A big downside of spoofing email addresses is that you have to structure your con so that the recipient doesn’t need to reply to the email in order to give you the information that you want. In phishing emails, the most common method for getting login information is to include a button in the email that leads to a cloned login page.
Setting up this hack requires programming skills. Remember, you should already have set up a series of free web hosting accounts. You can use one of those to host your fake login page. Fortunately, the Social Engineer Toolkit can help you clone a login page, as can HTTrack.
The disadvantage that you don’t get replies back if you spoof an address turns into an advantage in other forms of hacks. Spoofing makes one of the DDoS examples in the “Attacking Websites or Individuals” section above possible. This is a reflector attack. Rather than channeling your attack through a botnet or virtual server, you can bounce attacks through standard internet services.

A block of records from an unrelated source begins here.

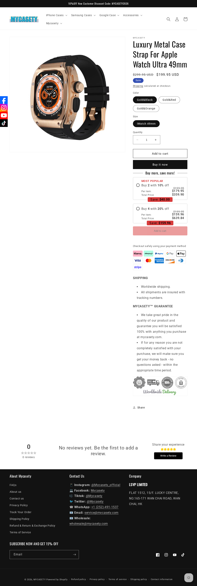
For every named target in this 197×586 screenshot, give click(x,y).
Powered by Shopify (57, 579)
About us (15, 491)
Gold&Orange (146, 108)
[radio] (160, 190)
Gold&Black (145, 99)
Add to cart (160, 230)
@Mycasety (94, 496)
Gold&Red (169, 99)
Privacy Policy (19, 505)
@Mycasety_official (105, 485)
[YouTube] (4, 115)
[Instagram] (4, 108)
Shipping (138, 86)
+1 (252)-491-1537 (105, 507)
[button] (56, 15)
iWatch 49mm (146, 123)
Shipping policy (138, 579)
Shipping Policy (19, 518)
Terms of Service (20, 532)
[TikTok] (4, 123)
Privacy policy (97, 579)
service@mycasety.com (101, 512)
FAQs (13, 485)
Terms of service (118, 579)
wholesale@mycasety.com (88, 523)
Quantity (138, 132)
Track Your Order (21, 512)
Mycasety (98, 490)
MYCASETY (39, 579)
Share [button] (141, 407)
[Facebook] (4, 100)
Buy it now (160, 164)
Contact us (17, 498)
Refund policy (78, 579)
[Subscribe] (74, 554)
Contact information (162, 579)
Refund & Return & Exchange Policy (32, 525)
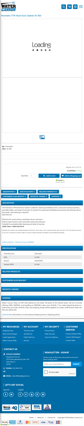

A DNS server returns an IP address for a given domain. If you spoof the address that goes out as the source for the DNS request, the reply won’t come back to you. It will go to the owner of the computer at the spoofed IP address. You might think that in order to run this type of attack, you would need to tie up your own internet connection just as badly as the victim’s. However, the best reflector attacks return far greater amounts of data than the initial request that provokes those replies.
The Network Time Protocol (NTP) is particularly useful for this. NTP servers not only reflect attacks, they amplify them. An NTP response can be 200 times the volume of the request. As such, if you upload a DDoS attacking program onto your 1,000 virtual servers, sending spoofed requests to NTP servers repeatedly, your victim will receive an overwhelming volume of data, gobbling up his bandwidth and choking his internet connection.
Ready to Become an Ethical Hacker?
If you really want to test your website or system for security weakness, don’t perform the tests yourself. “Ethical hacking” sounds nice, but it shouldn’t be dainty. Hackers are prepared to go to lengths that the owner wouldn’t dare in order to break into a system. Imagine you wanted to test your home security. You probably wouldn’t be prepared to smash a window to give the system a proper test. This analogy shows that it is better to get someone else to test your system for you.
However, be prepared for what you’re taking on. An ethical hacker worth her salt won’t limit her research to your computer in order to get the information she needs. Good hackers need to be stalkers. The best don’t limit their tracking to the virtual world. If you’re still interested, use the following resource to learn ethical hacking online.
This article is not meant as an education for hackers. This is a guide on ethical hacking tools that can help you protect your own business or home computing resources. Protect yourself from security breaches by being careful with the information you post on social media, implement internet safety procedures, and keep informed on the latest hacking fads.